Members of the Durham Centre for Soft Matter pursue research that covers a wide range of disciplines. A small selection of publication highlights is provided here to give a sense of the scope. You can search for publications from the Centre by author, year or keyword by clicking here.
Blooming of smectic surfactant/plasticizer layers on spin-cast poly(vinyl alcohol) films
Recently published work by Richard Thompson and coworkers has been featured as a research highlight by the ISIS Neutron & Muon Source. The article nicely explains how the team used neutron reflectometry to study surfactant self-organisation in the context of laundry detergent pods, with some surprising results. This work is jointly funded by one of the UK Research Councils (EPSRC) and by industry (Procter and Gamble).
Continuum percolation of polydisperse rods in quadrupole fields: Theory and simulations
Carbon nanotubes can be used as a "filler" in composite materials to make the material electrically conductive. To do this, a network of nanotubes must percolate through the material, providing a contiguous conducting path. Conditions for percolation are optimal when the nanotubes point isotropically in all directions. However, formulation of nanotube composites tends to induce partial alignment of the particles, for example if flow of processing involves flow. This effect tends to raise the density of particles needed for percolation, potentially to the detriment of other material properties. Furthermore, the extent of alignment is sensitive to the length of the nanotubes, and real materials always contain a mixture of lengths. In this article, Mark Miller and Mihail Kotsev from Durham Chemistry have collaborated with Paul van der Schoot and Shari Finner at Eindhoven University of Technology to investigate how alignment affects percolation in nanotube mixtures. They make the remarkable prediction (based on both analytical theory and numerical simulations) that the length polydispersity of carbon nanotubes can counteract the undesirable increase in percolation density caused by alignment, making it possible for the mixture to percolate at a lower density than any of its individual pure components. This suggests a way to optimise the formulation of such materials.
Topological inversions in coalescing granular media control fluid-flow regimes
Sintering — or coalescence — of viscous droplets is a fundamental process that occurs in many natural and industrial scenarios, such as the manufacture of ceramics, and the welding of volcanic ash. Sintering is driven by surface tension, and causes compacts of coalescing droplets to densify and to become less permeable. In this paper, Fabian Wadsworth, Ed Llewellin, and Kate Dobson use synchrotron-source, 4D x-ray computed tomography to image the evolution of the internal geometry of a sintering compact of molten glass beads, and use lattice-Boltzmann simulations of gas flow through the deforming pore space to determine the evolution of permeability. They find that changes in permeability are linked to a topological inversion — from droplets in a continuous gas, to discrete bubbles in a continuous liquid — allowing them to construct a unified physical description of the sintering process.

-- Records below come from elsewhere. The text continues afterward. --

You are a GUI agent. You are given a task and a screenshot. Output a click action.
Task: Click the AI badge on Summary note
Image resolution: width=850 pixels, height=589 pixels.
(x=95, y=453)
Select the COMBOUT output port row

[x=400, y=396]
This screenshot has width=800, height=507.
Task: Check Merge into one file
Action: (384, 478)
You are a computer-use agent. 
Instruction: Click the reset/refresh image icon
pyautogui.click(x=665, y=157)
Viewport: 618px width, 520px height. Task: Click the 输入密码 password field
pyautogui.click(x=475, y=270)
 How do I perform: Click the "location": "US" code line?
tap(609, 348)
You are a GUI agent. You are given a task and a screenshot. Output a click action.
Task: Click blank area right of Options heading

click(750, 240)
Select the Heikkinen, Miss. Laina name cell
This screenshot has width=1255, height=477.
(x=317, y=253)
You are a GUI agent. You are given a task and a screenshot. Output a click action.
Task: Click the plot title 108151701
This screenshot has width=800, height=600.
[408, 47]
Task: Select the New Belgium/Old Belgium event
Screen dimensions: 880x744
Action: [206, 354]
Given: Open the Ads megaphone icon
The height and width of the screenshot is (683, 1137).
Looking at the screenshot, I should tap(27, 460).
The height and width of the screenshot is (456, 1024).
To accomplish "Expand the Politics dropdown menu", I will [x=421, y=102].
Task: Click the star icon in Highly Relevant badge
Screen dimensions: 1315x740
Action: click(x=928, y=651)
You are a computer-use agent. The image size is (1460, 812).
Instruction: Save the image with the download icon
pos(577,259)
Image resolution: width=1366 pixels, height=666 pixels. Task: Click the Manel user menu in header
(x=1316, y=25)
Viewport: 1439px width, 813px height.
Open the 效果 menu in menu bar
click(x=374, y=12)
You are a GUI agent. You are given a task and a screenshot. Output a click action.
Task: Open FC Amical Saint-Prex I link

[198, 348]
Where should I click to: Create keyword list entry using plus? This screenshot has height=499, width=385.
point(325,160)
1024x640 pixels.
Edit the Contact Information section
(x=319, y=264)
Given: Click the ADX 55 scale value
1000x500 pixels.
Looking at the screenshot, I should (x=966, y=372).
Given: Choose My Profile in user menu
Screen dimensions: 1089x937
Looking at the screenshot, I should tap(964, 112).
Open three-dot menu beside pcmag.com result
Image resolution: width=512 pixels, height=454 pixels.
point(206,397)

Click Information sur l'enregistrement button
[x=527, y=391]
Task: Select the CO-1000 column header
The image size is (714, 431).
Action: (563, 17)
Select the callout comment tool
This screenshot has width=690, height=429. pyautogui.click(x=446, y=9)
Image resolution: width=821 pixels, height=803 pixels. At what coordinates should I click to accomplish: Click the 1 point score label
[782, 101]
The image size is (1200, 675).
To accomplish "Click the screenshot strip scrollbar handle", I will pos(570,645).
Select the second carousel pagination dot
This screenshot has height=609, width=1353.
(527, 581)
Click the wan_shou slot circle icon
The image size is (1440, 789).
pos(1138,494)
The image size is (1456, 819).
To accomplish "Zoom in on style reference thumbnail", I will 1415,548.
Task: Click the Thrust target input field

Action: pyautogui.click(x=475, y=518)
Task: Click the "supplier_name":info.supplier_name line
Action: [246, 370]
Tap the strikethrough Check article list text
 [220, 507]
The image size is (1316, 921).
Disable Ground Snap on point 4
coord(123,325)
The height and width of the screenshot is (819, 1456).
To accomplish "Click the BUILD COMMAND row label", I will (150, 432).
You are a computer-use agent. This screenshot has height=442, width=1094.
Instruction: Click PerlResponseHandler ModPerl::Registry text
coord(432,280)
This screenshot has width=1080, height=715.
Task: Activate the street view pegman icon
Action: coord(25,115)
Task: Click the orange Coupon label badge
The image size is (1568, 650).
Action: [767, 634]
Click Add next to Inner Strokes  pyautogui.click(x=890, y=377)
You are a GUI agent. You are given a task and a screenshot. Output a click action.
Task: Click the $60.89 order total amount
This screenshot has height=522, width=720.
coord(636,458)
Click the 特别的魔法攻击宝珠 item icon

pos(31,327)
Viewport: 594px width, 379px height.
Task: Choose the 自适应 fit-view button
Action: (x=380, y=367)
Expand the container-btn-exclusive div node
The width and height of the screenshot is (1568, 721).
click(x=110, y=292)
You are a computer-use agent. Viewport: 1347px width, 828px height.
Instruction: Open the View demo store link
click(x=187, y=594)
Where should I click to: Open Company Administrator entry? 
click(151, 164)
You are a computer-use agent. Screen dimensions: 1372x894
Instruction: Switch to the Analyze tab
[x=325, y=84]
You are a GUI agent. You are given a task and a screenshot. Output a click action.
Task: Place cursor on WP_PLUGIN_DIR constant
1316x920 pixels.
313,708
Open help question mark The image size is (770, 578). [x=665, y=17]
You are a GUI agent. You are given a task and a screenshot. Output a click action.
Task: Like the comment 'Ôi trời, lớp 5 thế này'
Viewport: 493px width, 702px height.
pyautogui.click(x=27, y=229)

Theoretical prediction and experimental measurement of isothermal extrudate swell of monodisperse and bidisperse polystyrenes
Extrudate swell is a phenomenon encountered in an industrial extrusion process and involves a polymer melt flow expanding perpendicular to the process flow direction. In this paper Ben Robertson, Richard Thompson, Tom McLeish and Ian Robinson show that this phenomenon is dependent on the stretch of polymer chains induced by flow within and at the exit from the melt extruder. We show that parameters such as molecular weight are not important when the process flow speed is normalised by the stretch relaxation time of the polymer. We use our Multi-Pass Rheometer to perform extrusion experiments and compare these to viscoelastic flow simulations, showing a good agreement between the two for monodisperse melts. We discuss the origins of disagreements for bidisperse blends and discuss methods of improving the simulations for these systems.
Edge Fracture in Complex Fluids
Edge fracture is a free surface instability that can develop when viscoelastic fluids are subjected to large shear-rates in common experimental geometries (e.g., cone and plate). The instability manifests as a disturbance that propagates inwards from the sample edge, and disrupts rheological measurements. By analysing the linear stability properties of a free surface between a bulk polymeric fluid under shear and the air, Ewan Hemingway, Halim Kusumaatmaja, and Suzanne Fielding explore the mechanisms that drive the edge fracture instability and characterise the critical shear-rate at which it first appears. These analytics also provide insight into how edge fracture might be avoided experimentally, for example by bathing the rheometer in a viscous fluid. The predictions are complemented by full 2D hydrodynamical simulations using a diffuse-interface approach which correctly capture the dynamics of the contact line (where the air/fluid interface meets the solid wall of the rheometer).